Macron’s comments “not only disregard the vital place of Taiwan in the global economy, but undermines decades-long commitment of the international community to maintaining peace across the Taiwan Strait,” the Inter-Parliamentary Alliance on China (IPAC) said Monday in a statement.

“It should be emphasized that the president’s words are severely out of step with the feeling across Europe’s legislatures and beyond,” read the statement, which was signed by lawmakers including 15 MPs from national legislatures in the EU — including one from Macron’s own party in France, as well as three MEPs and 13 U.K. parliamentarians.

The statement notes that Macron’s remarks are particularly ill-timed, amid ongoing military exercises by the Chinese military in the Taiwan Strait.

It comes after the French president suggested in an interview with POLITICO last week that Europe should not get dragged into a U.S.-China confrontation about Taiwan.

Macron said “the great risk” Europe faces is that it “gets caught up in crises that are not ours, which prevents it from building its strategic autonomy.”

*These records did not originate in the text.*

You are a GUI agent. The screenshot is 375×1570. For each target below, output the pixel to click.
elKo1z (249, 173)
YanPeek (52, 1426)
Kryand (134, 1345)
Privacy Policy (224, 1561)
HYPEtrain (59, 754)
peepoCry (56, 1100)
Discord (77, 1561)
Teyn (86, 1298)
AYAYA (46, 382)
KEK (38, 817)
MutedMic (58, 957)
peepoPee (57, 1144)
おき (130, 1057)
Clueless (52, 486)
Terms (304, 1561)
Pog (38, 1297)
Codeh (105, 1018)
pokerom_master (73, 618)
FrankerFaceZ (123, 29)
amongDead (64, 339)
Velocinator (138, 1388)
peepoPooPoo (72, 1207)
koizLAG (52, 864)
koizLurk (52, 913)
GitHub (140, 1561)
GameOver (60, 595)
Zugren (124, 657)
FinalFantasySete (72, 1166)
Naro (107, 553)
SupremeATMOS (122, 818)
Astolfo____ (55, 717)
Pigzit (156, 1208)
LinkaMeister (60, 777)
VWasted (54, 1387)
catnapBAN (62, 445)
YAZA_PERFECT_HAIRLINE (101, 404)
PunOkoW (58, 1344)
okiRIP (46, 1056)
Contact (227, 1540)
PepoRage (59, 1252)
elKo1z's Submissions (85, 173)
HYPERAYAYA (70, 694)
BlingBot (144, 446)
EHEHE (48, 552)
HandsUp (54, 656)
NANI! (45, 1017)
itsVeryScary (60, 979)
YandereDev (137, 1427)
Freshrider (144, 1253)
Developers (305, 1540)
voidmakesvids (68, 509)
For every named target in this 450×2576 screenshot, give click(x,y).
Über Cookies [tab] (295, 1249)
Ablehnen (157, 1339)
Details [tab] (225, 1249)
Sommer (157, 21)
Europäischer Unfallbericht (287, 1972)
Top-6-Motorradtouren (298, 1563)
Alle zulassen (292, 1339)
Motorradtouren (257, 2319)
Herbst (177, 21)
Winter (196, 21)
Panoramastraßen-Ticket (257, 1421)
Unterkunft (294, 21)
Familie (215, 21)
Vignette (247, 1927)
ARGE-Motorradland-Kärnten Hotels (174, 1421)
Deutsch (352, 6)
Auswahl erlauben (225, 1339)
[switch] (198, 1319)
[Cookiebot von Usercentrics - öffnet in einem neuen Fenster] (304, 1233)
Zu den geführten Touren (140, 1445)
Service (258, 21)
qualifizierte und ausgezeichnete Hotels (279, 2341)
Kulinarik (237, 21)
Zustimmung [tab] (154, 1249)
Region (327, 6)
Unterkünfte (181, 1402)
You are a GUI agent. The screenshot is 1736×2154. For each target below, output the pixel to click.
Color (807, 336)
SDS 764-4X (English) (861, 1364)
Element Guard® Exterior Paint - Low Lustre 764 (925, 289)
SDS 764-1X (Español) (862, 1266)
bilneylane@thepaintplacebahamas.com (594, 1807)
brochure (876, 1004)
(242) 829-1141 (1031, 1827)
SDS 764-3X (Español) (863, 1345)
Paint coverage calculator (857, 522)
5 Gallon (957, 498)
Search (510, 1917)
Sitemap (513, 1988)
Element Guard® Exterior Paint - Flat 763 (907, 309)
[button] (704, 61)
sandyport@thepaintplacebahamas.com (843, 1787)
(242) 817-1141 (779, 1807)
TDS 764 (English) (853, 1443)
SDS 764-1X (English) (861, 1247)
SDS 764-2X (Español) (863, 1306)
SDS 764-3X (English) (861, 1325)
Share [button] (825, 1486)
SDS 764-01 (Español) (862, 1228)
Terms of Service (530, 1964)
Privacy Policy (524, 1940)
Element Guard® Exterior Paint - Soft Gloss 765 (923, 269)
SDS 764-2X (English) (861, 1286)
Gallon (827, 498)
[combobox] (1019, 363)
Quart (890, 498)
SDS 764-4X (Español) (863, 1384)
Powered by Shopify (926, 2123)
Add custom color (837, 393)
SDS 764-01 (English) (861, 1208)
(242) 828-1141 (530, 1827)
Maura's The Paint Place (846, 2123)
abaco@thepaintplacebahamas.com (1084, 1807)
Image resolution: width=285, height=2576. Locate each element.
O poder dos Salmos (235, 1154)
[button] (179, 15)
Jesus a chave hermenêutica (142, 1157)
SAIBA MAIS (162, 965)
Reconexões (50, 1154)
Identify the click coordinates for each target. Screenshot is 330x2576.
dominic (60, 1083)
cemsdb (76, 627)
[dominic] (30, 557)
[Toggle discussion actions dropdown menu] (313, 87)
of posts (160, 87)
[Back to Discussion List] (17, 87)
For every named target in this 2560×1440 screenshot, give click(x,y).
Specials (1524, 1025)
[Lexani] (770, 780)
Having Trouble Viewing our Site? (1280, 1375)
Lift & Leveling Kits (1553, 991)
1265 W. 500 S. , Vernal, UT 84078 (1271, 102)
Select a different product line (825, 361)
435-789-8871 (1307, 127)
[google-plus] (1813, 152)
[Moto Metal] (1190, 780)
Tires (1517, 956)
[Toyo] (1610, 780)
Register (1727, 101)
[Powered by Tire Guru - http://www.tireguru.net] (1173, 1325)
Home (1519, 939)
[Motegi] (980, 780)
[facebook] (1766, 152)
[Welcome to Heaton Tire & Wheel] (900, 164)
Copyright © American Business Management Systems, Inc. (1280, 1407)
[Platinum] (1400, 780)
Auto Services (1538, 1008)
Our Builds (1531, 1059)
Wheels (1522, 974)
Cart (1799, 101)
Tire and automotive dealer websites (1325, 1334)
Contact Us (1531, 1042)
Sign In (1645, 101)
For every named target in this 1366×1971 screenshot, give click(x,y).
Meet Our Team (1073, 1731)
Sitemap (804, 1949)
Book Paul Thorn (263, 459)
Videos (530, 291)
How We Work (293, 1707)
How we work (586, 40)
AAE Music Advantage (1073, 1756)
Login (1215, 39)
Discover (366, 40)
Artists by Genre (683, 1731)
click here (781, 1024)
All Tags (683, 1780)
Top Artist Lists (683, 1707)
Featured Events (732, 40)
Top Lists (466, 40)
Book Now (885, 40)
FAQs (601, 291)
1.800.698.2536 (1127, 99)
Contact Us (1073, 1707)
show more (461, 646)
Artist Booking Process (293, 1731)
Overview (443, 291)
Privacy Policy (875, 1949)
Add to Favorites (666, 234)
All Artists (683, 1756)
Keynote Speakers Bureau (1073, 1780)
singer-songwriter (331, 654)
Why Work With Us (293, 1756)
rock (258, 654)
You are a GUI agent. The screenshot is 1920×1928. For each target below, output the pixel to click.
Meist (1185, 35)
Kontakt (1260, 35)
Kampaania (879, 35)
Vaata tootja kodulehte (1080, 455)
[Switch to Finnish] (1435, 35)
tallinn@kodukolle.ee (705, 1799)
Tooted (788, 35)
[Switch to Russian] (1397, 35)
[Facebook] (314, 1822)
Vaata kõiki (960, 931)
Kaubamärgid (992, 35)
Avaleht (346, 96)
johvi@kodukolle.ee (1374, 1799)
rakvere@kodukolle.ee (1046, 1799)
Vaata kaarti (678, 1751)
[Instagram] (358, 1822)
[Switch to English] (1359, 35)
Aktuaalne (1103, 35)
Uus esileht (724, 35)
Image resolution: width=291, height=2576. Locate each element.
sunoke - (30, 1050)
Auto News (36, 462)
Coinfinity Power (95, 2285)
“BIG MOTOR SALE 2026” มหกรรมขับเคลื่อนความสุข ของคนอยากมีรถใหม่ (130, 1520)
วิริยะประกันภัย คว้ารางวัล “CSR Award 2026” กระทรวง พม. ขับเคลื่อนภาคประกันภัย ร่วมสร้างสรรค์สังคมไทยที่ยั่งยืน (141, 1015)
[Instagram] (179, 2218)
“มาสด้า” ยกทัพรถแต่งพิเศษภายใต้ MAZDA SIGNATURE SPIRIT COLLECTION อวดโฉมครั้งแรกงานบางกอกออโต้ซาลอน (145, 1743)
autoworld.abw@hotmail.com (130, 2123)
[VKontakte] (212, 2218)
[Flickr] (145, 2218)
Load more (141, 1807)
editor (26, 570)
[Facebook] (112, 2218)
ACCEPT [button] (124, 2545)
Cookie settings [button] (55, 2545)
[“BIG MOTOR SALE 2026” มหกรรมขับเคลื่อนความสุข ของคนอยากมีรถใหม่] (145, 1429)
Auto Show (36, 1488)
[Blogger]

“The question Europeans need to answer … is it in our interest to accelerate [a crisis] on Taiwan? No,” Macron said.

“The worse thing would be to think that we Europeans must become followers on this topic and take our cue from the U.S. agenda and a Chinese overreaction,” he added.

The French president’s comments unleashed a flurry of reactions on both sides of the Atlantic.

Mike Gallagher, the Republican chairman of the U.S. House of Representatives Select Committee on the Chinese Communist Party, called them “embarrassing” and “disgraceful,” while Norbert Röttgen, a German Christian Democrat MP and former head of the Bundestag’s foreign affairs committee, tweeted that Macron had “managed to turn his China trip into a PR coup for [Chinese President Xi Jinping] and a foreign policy disaster for Europe.”

IPAC is a group of lawmakers from 29 countries and the European Parliament which aims at “working towards reform on how democratic countries approach China,” including “developing a coherent response to [its] rise.”